The first thing we will need to do to make this work is import the library that allows us to establish a connection and session to Cassandra
-
At the Spark REPL command line type this command
import com.datastax.spark.connector.cql.CassandraConnector
-
Now we need to use this library to create a connection to Cassandra
val connector = CassandraConnector(csc.conf)
-
Next we need to create a session with Cassandra
val session = connector.openSession()
-
With the session created we can now execute the CQL statement that will prepare our keyspace and table. Execute each of the below statements.
session.execute(s"CREATE KEYSPACE IF NOT EXISTS spark_cass WITH REPLICATION = { 'class':'SimpleStrategy', 'replication_factor':1}") session.execute(s"DROP TABLE IF EXISTS spark_cass.simple") session.execute(s"CREATE TABLE IF NOT EXISTS spark_cass.simple (pk_id int, value text, PRIMARY KEY(pk_id))")
-
We are now finished with the Cassandra session/connector so we can free those resources
session.close()
At this point you should have created a keyspace and a table that we can now use.

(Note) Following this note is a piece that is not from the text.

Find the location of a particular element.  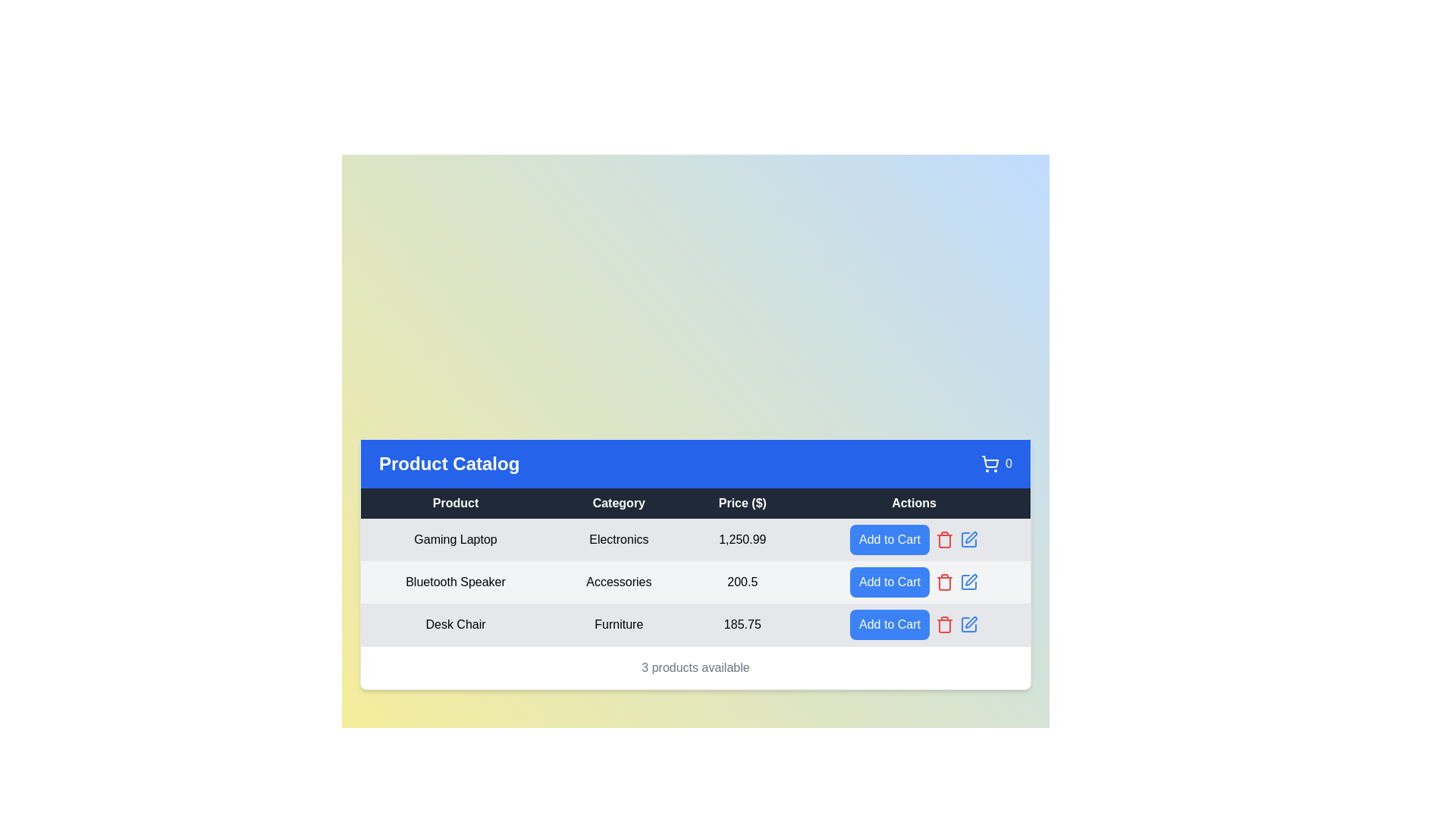

the pen-shaped icon in the 'Actions' column of the last row of the table is located at coordinates (971, 536).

IMPORTANT NOTE: In most of your use case you will not need to go through step 2 as you keyspaces and tables will already exist.
##3. Create a Spark RDD with data and validate that information
First you need to create some data to insert into out simple table. Recall the table is an integer primary key and a text value.
-
From the Spark REPL, issue the below command to create and RDD named data. Note that this command uses the Spark Context (sc) not the Cassandra Spark Context (csc).
val data = sc.parallelize(List((1,"abc"),(2,"def"),(3,"ghi")))
-
You can verify that you have created this data with the following commands
-
Count the number of rows you created (result should be 3)
data.count()
-
Display the contents of all the rows in the RDD
data.collect.foreach(println)
-
OR BETTER (collect can be very expensive with large partitioned data sets)
data.take(3).foreach(println)
-
-
##4. Insert the contents of the RDD into the Cassandra table
Here you will take the RDD that you created (data) and save it to the table we prepared (simple) in the spark_cass keyspace.
-
This is a single step process where we call the "saveToCassandra" method on the RDD object.
data.saveToCassandra("spark_cass", "simple", SomeColumns("pk_id", "value"))
-
Now query the contents of the table. Here we will use the CassandraSQLContext (csc) and it SQL method. We will save the results ot a new RDD.
val cassData = csc.sql(s"SELECT * FROM spark_cass.simple")
-
Validate the contents of the new RDD
cassData.count()
-
Print the contents of the new RDD
cassData.collect.foreach(println)
You can also test that this data has been inserted into the table via the CQL shell.